Reading text:
↓↓↓

THE Global Justice Movement Website

THE Global Justice Movement Website
This is the "Global Justice Movement" (dot org) we refer to in the title of this blog.

Wednesday, December 27, 2017

No Room in the Inn

Pope Francis is again causing a bit of a stir, this time with his “Urbi et Orbi” address at Christmas.  This is another one of those things that has to be explained before it can be explained, even (or especially) to Catholics and other Christians, before it can be understood.

“Urbi et Orbi” means “to the city and to the world.”  The city, of course, is Rome, which is the pope’s diocese as Bishop of Rome.  The phrase denotes a special address and blessing given to Rome and the entire world on special occasions, such as Christmas and Easter.
The speech is usually about some issue that affects the entire world, examined from a religious perspective, while the blessing is conferred on everyone.  Catholics get an “indulgence under the usual conditions” for listening (indulgences being another thing that even many Catholics misunderstand, so don’t expect us to explain it here on an interfaith blog).  The speech-and-blessing usually concludes with a multilingual greeting related to the event being celebrated.

↑↑↑

Requests:
1. List every distinct expression that appears inside quotation marks in the blog post.
2. Repeat the blog post word for word from "The speech is" to "event being celebrated.".

Data section:
↓↓↓

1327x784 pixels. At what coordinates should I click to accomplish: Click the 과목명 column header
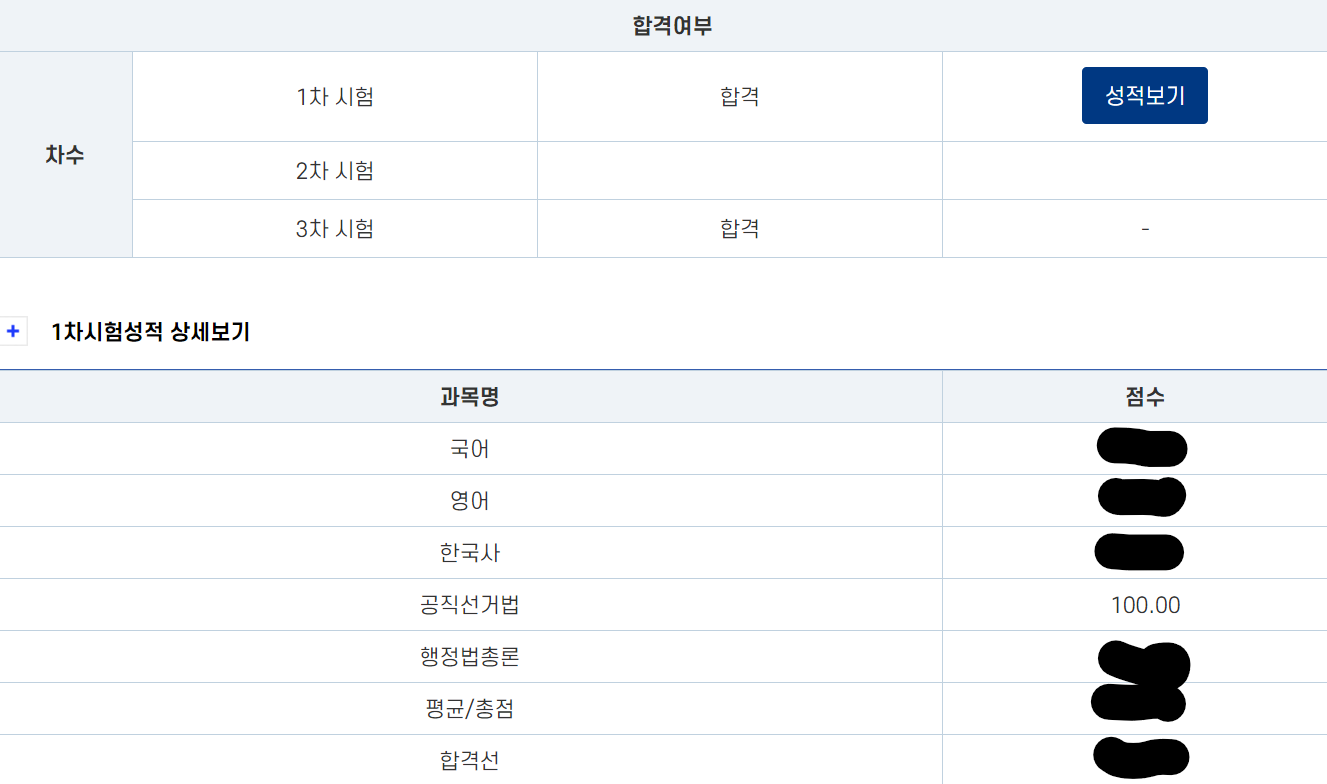(x=470, y=397)
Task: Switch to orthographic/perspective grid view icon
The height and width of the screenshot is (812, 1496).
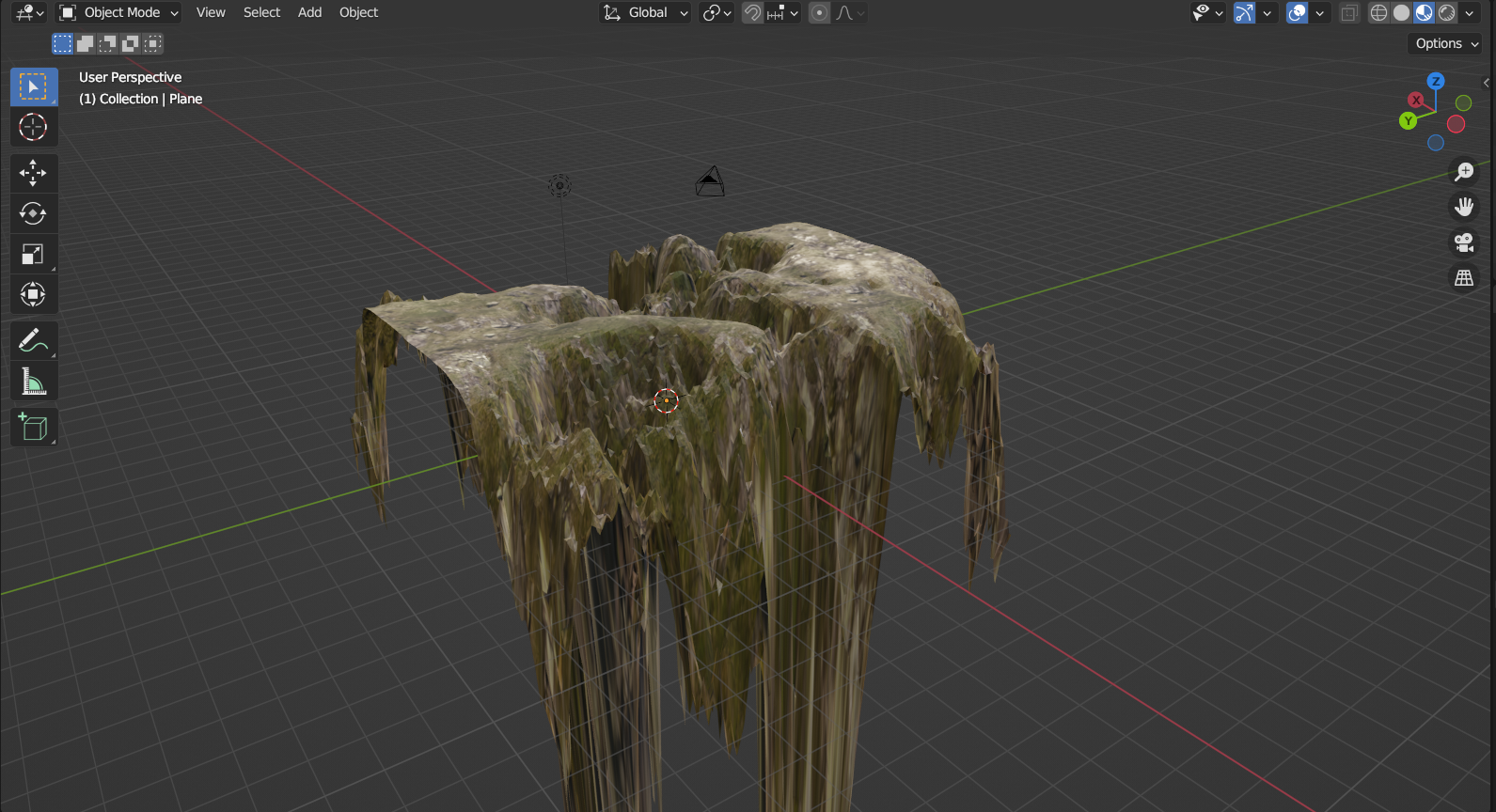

↑↑↑

List of solutions:
1.
- "Global Justice Movement"
- "Urbi et Orbi"
- "to the city and to the world."
- "indulgence under the usual conditions"

2.
The speech is usually about some issue that affects the entire world, examined from a religious perspective, while the blessing is conferred on everyone.  Catholics get an “indulgence under the usual conditions” for listening (indulgences being another thing that even many Catholics misunderstand, so don’t expect us to explain it here on an interfaith blog).  The speech-and-blessing usually concludes with a multilingual greeting related to the event being celebrated.